Leia as entrevistas com os candidatos a prefeito:
‘Se nós tivéssemos um projeto fracassado, não teríamos quatro candidaturas da base do governo’
Luciana Genro: ‘Já vou adiantar que não farei loteamento de cargos no governo’
“Porto Alegre deve ser capacitada como um berço do empreendedorismo”
‘Se estou em dificuldades, as da Luciana serão maiores’, diz Vieira sobre campanha sem alianças
Candidato do PSL defende privatizações e Prefeitura menor em Porto Alegre
‘É o momento da verdadeira esquerda apresentar um projeto alternativo de sociedade’

E os perfis dos vices:
‘A prioridade não é o Moinhos de Vento, é a Ilha Grande dos Marinheiros’
Professora municipal, lésbica e de matriz africana, conheça a vice de Pont: ‘nem recatada, nem do lar’

Para o primeiro turno, Pont relata que o partido busca aliança com o PCdoB, que compõe a Frente Brasil Popular com o PT, e aposta na parceria com movimentos sociais e de juventude. “Com uma defesa da democracia, luta prioritária pelos direitos sociais, porque nós representamos efetivamente os setores populares, e uma defesa das funções do Estado, das empresas públicas”, afirmou. Ele ainda critica a gestão atual, desde o governo de José Fogaça, passando pelas administrações de José Fortunati com o vice Sebastião Melo, os quais menciona que transformaram o Orçamento Participativo em algo “para inglês ver”, ou seja, que não tem real influência nas decisões da cidade.

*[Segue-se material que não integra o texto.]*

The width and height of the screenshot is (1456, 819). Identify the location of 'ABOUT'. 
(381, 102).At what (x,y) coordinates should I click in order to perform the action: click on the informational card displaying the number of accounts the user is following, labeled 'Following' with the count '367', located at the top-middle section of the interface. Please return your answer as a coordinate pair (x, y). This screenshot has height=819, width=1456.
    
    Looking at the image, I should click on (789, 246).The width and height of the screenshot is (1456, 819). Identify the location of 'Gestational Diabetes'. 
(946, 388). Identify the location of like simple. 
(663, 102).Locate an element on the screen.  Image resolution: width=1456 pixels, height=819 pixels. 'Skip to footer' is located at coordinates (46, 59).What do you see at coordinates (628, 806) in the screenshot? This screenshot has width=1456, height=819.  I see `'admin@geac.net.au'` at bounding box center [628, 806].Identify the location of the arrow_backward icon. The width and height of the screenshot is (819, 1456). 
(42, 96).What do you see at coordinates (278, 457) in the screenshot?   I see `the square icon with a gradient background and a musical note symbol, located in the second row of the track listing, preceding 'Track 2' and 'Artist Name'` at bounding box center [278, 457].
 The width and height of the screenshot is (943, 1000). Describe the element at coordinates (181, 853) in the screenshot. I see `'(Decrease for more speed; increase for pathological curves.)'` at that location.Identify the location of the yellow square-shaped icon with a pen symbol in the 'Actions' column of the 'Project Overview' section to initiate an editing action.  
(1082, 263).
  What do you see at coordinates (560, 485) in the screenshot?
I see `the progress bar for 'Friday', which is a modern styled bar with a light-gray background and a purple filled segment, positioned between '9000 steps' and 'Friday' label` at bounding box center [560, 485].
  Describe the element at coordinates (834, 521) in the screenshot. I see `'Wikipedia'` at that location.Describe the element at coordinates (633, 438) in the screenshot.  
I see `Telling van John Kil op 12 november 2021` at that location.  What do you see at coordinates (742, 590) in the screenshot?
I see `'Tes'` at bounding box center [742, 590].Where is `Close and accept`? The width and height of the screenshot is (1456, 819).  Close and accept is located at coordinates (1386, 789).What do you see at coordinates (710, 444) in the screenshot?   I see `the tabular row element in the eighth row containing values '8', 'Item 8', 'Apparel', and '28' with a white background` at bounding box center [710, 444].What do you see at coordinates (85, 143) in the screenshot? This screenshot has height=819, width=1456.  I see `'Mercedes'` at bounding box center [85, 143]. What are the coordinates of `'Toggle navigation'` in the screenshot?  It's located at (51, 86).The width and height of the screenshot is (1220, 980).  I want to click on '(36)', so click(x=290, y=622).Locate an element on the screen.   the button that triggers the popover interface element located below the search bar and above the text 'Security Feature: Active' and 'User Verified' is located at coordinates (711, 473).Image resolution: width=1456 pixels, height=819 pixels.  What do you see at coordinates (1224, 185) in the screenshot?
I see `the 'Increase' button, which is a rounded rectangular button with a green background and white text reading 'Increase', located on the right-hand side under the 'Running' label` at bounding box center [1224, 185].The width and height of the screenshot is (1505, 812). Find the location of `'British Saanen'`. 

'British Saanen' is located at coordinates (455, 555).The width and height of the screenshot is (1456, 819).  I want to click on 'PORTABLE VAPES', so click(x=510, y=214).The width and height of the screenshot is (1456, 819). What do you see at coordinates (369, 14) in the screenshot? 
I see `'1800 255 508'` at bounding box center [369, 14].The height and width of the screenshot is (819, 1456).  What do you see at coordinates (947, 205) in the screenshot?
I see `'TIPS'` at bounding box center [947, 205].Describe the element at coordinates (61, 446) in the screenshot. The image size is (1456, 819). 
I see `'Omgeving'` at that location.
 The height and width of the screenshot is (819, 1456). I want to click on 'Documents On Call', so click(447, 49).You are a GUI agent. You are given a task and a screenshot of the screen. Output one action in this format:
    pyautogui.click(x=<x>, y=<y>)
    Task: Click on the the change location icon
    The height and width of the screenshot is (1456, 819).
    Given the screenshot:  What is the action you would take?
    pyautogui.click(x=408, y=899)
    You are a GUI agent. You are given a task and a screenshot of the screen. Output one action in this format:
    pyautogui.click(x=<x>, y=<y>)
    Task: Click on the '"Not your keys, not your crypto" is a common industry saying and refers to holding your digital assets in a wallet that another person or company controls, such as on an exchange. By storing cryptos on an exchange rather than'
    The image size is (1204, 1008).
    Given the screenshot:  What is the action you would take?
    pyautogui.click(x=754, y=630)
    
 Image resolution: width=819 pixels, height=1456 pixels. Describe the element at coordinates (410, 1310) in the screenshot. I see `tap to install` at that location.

O ex-prefeito também menciona discussões que estão em alta na capital gaúcha, como o Cais Mauá, a segurança pública e o déficit habitacional. “Eu parto da ideia de que o Cais tem que voltar a ser apropriado por Porto Alegre”, declarou, garantindo que gostaria de rever os contratos da empresa que atualmente tem a concessão de uso do espaço. “Acho que a primeira coisa é mudar esse contrato e denunciar esse contrato. Depois tem a discussão de se o estado ou a prefeitura serão o administrador, e eu vou retomar a luta para que o município passe a gerenciar essa área”, assegurou.

 Foto: Joana Berwanger/Sul21
Intenção é construir aliança com ‘identidade programática sólida’, garante | Foto: Joana Berwanger/Sul21

Confira a entrevista completa:

Sul21 – Como está a articulação do PT para alianças?

Raul Pont – Todos os nossos esforços estão sendo feitos no sentido de ter uma aliança programática, ideológica, coerente. E por isso que o principal é a relação com o PCdoB, com quem estamos juntos na Frente Brasil Popular, a qual entendemos ser uma experiência muito rica, que permite uma ampliação, chegar a outros setores além das áreas partidárias mais definidas. E isso também nos facilitaria, ter um governo com mais coesão interna e capacidade de levar adiante um projeto, coisa que a gente sente as dificuldades e os problemas com o atual mandato. É uma administração completamente feudalizada, onde cada partido, cada grupo puxa para o seu lado, não há uma unidade programática que permita construir políticas públicas, principalmente quando se precisa de redes de relações fortes entre várias secretarias para otimizar o resultado.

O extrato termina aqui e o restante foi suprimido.